• [Requirement] Every line in the records below that holds "plus" must be identified and copied.

• [Provided data]
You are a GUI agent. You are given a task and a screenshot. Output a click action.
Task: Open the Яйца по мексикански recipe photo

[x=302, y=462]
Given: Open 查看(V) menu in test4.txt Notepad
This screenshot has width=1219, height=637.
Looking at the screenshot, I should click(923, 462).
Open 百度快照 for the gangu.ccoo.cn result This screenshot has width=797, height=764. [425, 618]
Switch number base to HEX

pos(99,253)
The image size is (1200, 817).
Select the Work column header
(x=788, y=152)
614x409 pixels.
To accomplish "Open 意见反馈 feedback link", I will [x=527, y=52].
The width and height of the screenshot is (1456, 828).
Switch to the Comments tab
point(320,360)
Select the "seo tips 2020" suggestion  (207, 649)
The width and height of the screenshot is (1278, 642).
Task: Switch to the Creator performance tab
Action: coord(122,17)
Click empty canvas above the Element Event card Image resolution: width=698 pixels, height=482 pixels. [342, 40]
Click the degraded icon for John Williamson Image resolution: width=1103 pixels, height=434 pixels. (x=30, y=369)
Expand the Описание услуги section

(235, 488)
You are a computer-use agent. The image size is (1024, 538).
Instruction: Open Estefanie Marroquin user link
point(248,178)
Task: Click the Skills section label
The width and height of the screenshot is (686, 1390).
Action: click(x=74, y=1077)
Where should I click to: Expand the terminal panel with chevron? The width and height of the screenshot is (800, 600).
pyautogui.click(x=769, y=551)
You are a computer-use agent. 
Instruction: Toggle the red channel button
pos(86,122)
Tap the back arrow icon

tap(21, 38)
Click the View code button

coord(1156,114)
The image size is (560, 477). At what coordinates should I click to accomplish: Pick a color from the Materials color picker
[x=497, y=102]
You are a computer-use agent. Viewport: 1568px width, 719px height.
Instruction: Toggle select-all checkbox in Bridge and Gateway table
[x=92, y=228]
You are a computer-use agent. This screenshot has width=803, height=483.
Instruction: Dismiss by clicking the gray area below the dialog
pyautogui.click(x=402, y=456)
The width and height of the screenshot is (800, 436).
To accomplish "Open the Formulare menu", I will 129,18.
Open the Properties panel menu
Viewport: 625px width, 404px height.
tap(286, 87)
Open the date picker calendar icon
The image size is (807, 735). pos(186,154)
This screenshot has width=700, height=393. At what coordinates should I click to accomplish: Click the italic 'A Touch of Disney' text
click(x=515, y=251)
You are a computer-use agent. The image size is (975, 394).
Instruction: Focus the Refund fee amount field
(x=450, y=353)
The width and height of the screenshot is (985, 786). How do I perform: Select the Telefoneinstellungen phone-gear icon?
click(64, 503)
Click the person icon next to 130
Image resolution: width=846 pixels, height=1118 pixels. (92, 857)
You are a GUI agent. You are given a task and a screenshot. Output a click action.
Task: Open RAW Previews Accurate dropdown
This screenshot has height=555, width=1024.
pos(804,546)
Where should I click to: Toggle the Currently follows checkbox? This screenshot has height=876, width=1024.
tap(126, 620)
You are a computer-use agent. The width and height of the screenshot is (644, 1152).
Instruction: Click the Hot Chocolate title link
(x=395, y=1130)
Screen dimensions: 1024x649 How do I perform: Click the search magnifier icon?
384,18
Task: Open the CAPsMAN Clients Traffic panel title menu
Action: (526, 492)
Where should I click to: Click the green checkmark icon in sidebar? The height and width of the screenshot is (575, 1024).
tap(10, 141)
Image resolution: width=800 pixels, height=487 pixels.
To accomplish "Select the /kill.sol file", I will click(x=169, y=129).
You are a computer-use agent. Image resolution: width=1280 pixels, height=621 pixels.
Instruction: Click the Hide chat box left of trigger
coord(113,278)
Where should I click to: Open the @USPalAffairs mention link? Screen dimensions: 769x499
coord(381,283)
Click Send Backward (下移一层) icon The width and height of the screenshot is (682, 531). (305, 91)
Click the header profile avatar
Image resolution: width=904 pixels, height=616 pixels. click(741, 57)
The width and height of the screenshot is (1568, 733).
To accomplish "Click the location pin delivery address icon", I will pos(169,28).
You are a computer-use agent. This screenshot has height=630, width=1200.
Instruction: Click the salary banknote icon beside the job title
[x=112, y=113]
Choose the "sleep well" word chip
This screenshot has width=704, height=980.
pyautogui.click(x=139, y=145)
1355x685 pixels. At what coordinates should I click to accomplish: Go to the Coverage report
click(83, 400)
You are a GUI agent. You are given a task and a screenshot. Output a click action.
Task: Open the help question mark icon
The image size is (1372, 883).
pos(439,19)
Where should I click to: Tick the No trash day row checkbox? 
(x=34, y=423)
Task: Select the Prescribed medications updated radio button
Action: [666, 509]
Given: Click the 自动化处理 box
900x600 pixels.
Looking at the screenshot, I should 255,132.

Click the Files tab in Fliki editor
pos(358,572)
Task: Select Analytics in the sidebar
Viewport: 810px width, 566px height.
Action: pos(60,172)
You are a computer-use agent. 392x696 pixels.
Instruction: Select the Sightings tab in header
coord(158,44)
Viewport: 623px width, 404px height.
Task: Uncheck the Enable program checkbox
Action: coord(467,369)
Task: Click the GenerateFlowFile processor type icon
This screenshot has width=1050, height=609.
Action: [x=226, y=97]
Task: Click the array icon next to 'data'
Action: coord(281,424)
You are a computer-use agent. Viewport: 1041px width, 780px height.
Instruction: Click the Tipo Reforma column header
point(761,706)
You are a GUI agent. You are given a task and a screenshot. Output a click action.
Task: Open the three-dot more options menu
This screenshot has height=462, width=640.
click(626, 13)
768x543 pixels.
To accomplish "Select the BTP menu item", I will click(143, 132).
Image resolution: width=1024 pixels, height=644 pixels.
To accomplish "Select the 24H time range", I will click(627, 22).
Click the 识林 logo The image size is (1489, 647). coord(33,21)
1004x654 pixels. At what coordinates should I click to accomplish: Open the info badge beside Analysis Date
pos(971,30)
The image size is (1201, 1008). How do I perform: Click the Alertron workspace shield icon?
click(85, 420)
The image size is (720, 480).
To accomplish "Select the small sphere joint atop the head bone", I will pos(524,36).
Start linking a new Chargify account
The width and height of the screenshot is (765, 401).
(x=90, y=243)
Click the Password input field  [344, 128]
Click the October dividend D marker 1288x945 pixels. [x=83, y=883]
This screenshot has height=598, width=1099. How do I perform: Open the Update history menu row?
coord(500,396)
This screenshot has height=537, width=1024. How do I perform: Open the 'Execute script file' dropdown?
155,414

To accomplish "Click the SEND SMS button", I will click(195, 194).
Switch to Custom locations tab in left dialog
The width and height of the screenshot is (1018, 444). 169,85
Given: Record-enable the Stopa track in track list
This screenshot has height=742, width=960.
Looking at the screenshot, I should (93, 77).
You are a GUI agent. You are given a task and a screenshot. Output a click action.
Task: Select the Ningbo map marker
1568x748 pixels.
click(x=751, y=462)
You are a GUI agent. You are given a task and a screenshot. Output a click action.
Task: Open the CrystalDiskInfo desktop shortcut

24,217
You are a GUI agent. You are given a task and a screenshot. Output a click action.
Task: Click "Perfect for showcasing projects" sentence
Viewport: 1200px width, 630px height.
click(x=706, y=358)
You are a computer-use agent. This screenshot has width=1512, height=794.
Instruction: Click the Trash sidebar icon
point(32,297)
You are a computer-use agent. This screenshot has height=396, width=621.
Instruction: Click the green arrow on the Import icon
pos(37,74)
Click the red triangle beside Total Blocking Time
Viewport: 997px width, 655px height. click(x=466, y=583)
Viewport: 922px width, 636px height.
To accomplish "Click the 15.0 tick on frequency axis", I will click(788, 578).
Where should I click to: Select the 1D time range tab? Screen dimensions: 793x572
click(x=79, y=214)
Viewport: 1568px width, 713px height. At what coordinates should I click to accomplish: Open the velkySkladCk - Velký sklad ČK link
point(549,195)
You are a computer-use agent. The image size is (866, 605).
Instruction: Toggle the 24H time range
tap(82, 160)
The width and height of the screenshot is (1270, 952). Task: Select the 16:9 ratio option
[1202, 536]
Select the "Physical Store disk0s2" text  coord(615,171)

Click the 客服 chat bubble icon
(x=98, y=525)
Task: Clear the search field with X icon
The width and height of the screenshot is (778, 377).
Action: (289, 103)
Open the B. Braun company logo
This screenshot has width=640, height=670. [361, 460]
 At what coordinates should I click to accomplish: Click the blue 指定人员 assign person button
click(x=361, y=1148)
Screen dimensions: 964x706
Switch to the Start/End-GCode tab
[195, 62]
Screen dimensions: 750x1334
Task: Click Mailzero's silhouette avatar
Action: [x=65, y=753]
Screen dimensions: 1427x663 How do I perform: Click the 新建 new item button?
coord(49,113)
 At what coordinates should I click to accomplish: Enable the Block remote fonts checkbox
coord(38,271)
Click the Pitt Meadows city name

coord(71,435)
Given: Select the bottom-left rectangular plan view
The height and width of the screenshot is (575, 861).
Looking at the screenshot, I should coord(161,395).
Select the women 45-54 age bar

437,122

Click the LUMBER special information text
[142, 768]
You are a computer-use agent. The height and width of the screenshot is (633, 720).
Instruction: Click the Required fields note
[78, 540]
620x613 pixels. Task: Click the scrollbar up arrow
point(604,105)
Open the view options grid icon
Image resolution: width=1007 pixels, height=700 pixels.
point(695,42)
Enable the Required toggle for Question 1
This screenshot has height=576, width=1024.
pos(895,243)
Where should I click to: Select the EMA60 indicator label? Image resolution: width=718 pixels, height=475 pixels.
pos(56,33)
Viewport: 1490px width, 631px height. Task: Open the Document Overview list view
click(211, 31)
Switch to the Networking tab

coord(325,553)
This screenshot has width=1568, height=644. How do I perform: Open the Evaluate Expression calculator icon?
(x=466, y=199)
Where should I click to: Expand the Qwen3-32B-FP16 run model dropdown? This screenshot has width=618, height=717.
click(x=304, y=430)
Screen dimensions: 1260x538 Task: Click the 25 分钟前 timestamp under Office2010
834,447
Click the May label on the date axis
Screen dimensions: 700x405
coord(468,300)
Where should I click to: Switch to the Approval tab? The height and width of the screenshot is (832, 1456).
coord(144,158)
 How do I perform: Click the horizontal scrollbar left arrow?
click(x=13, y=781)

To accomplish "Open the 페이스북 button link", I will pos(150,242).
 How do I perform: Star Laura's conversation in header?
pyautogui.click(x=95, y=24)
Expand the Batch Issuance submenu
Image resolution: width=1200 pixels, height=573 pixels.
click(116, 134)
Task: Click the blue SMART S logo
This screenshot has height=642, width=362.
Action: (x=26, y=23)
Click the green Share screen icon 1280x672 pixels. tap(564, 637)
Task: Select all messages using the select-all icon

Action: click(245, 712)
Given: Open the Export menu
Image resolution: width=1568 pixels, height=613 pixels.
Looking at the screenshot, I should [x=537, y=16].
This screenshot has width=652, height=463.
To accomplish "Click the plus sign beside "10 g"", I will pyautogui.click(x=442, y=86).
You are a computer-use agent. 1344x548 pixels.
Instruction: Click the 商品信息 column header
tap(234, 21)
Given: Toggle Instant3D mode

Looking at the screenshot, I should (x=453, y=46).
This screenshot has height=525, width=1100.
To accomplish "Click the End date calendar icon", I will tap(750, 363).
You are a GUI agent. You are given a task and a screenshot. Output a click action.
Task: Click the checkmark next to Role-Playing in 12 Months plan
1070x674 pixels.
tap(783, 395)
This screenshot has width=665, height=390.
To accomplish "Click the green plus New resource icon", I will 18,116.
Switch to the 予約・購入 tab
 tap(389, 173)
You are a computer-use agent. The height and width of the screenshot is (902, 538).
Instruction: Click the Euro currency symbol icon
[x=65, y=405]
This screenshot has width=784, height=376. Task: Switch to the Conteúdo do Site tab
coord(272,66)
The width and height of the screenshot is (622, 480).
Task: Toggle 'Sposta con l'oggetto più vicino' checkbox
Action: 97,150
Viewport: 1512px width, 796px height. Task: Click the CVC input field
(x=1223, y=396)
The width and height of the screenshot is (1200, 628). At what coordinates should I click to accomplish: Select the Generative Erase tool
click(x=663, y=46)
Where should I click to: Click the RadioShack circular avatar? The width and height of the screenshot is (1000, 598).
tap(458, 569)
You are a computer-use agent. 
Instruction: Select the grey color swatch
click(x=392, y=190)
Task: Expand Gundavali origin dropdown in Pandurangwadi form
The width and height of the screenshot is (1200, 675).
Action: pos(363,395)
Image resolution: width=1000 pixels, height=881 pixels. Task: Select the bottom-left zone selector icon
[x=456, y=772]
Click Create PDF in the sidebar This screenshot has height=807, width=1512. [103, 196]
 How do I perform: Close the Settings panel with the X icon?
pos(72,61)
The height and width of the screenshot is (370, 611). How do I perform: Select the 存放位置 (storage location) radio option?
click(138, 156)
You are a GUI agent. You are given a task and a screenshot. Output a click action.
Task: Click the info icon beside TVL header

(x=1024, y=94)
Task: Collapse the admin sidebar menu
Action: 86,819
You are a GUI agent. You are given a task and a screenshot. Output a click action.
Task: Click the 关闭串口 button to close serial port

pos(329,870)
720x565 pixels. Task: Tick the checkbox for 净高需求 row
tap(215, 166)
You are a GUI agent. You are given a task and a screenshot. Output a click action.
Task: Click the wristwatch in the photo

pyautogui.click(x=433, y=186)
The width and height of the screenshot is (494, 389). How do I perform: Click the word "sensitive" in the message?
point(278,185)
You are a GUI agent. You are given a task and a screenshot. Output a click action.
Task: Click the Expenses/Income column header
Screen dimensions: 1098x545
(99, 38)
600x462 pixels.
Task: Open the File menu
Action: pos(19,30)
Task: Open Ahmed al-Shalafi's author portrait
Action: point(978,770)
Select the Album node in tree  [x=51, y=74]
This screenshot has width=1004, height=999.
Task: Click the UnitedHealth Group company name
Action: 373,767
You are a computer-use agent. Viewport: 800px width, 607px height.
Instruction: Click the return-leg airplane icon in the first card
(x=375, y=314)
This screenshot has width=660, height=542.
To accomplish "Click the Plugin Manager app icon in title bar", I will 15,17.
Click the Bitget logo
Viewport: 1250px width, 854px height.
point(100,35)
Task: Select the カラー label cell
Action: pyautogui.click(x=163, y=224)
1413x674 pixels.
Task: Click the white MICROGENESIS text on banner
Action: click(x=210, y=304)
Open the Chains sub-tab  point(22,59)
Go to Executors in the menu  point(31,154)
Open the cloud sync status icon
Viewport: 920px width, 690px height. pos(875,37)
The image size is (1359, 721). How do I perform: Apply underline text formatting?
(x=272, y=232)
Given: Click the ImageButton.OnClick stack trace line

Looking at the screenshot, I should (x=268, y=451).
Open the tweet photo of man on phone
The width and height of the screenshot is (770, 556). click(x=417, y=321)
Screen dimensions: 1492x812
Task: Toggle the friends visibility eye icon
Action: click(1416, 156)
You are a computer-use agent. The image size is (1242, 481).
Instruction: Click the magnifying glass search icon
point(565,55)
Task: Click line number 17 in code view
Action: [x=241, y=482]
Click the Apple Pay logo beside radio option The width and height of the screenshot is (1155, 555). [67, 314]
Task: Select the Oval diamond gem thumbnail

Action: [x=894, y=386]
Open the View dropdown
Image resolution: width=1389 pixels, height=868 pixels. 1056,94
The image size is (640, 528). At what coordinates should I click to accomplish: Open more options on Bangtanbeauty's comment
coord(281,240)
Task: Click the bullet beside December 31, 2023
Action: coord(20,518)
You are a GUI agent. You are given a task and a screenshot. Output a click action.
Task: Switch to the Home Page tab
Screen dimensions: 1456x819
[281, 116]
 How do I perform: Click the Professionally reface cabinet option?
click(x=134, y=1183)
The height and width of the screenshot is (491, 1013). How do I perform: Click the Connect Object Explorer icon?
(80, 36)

• [Task response]
To accomplish "Click the plus sign beside "10 g"", I will pyautogui.click(x=442, y=86).
To accomplish "Click the green plus New resource icon", I will 18,116.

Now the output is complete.